Cursed families are long-serving denizens of Gothic horror storytelling, dating all the way back to Horace Walpole’s trendsetting 1764 novel The Castle of Otranto. Whether that’s a legacy of evil passed between generations, or a heritage of haunting that seeks to doom every member belonging to a particular bloodline, the genre has a storied history of strange families forced to pay for the transgressions of their ancestors. Furthermore, these stories often take place in old manors or estates whose long corridors and secret passages serve as a fitting setting for things to go bump in the night. Director Brian O’Malley follows his impressive 2014 debut, Let Us Prey, with such a tale of terror, and it’s a good one at that.
Written (and scored) by Irish academic and musician David Turpin, The Lodgers is a haunted house story that will resonate with fans of movies like The Innocents (1961), The Haunting (1963) and The Orphanage (2007), as well Gothic-tinged dramas such as The Duke of Burgundy (2014). There are also literary traces reminiscent of Oscar Wilde, Shirley Jackson, Jean Cocteau and a host of other complementary visionaries. Imagine The Haunting of Hill House (1959 ) meets Les Enfants Terribles (1929) and you get a brief idea of the myriad of influences The Lodgers encompasses, albeit implemented in such a way that the film carves its own identity in the grand pantheon of Gothic horror pictures.
Set in 1920, the story follows the orphaned twins, Rachel (Charlotte Vega) and Edward (Bill Milner), who live in an old family estate in rural Ireland, bound by an ancestral supernatural curse which forbids them to ever leave. They also must abide by three rules or else incur the wrath of the titular Lodgers: bed before midnight; no outsiders on the premises; never leave. Rachel, however, wants to break free, but she can’t convince her brother to make the daring escape. But when war hero Sean (Eugene Simon) arrives in the nearby village and steals her heart, she starts breaking the rules and that doesn’t go down well with the resident ghostly tyrants or her brother.
The Lodgers is a film that oozes with eerie atmosphere, gloomy visuals and a forbidden sexual undercurrent. The film’s spooky mythology is fascinating, though this isn’t a conventional haunted house yarn. Instead, O’Malley and Turpin use the supernatural components as a backdrop while examining repressed desire and how to cope with it. The heart of the story is Rachel’s coming-of-age transcendence; she’s on the brink of adulthood, on the cusp of her sexual awakening, and keen to explore the wider world. Yet still feels shackled by a duty to her brother who relies on her, which means she’s forced to negotiate with her own inner desires. Of course, with this being a story of siblings trapped in a house together, alone, for the entirety of their lives, there are moments of uncomfortable tension with incestuous connotations, which provides as many chills as the oft-surreal supernatural sequences.
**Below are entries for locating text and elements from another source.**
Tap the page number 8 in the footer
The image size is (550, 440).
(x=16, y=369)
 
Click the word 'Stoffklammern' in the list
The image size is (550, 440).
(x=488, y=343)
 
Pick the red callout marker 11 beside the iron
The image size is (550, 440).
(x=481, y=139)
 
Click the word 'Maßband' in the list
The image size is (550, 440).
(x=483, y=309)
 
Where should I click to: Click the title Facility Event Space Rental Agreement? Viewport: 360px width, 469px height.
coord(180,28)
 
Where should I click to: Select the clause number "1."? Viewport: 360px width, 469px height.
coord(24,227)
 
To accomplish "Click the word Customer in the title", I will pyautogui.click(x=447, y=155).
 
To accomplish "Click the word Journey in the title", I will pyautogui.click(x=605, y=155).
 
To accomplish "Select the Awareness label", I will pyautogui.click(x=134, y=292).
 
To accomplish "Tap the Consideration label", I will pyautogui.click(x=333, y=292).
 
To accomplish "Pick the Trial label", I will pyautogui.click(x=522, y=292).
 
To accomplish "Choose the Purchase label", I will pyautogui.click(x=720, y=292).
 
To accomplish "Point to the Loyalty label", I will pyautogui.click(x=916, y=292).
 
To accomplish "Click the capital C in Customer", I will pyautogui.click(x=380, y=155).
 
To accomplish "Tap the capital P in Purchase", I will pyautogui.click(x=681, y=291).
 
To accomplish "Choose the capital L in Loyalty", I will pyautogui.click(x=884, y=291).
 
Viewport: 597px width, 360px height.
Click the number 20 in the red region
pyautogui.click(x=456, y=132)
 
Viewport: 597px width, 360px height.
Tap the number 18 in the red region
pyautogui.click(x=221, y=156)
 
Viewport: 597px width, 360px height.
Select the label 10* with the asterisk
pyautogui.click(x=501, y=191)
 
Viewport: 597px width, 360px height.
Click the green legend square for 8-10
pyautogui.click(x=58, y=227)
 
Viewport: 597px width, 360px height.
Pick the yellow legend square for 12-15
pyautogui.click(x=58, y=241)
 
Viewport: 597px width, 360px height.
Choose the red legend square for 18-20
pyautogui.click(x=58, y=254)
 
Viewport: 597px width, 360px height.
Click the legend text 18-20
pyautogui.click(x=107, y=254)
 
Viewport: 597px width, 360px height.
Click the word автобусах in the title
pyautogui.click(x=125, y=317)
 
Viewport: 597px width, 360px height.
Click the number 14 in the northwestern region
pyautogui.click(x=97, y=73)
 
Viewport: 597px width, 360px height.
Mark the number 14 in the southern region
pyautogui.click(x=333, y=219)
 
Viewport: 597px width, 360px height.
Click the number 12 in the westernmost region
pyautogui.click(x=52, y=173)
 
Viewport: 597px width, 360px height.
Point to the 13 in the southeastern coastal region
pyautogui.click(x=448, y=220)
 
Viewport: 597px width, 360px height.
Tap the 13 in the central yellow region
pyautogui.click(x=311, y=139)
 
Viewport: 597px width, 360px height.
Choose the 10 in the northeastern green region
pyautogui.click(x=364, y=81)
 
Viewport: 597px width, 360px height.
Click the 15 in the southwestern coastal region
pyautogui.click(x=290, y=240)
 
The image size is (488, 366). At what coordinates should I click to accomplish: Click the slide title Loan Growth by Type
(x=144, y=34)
If there’s one thing that’s more disturbing than oppressive ghosts, it’s incest.
The house in which the film takes place is Ireland’s Loftus Hall, a manor said to be haunted by the devil and the ghost of a 17th Century woman. Nowadays it’s tourist attraction for those who are interested in supernatural hot spots, but it’s been maintained to look and feel like a relic from another time. Therefore, the property provides a natural setting for an old-fashioned period ghost story. The Lodgers does a good job of recreating the era in which it’s set — from the setting, costumes and dialect, to the country’s attitudes towards troubled Anglo-Saxon relations at the time.
That said, those looking for a traditional horror narrative might be disappointed. The Lodgers blurs the line between the supernatural and the psychological without ever fully revealing the true extent of the characters’ dilemma — whether it’s really a powerful curse or delusional brought on by the trauma of losing their parents at a young age and no adult guardian to look after them afterwards. For some, this is what will make The Lodgers fascinating, but it might be frustrating for others. Either way, it’s bound to inspire some good debates and conversations within the community.
While I very much enjoyed The Lodgers, it is a film that demands more than one sitting to fully appreciate in order to make sense of what’s happening, as there is more going on than initially meets the eye. Those who appreciate Gothic-laden scare fare will find it alluring, while those seeking something challenging will find a movie that provides some food for thought and plenty of material to dissect. It’s the right amount of accessible and unconventional, and a worthy addition to genre cinema’s rich history of haunted hallways and estranged families.
The Lodgers will be released on Feb. 23 courtesy of Dread Central Presents and Epic Pictures.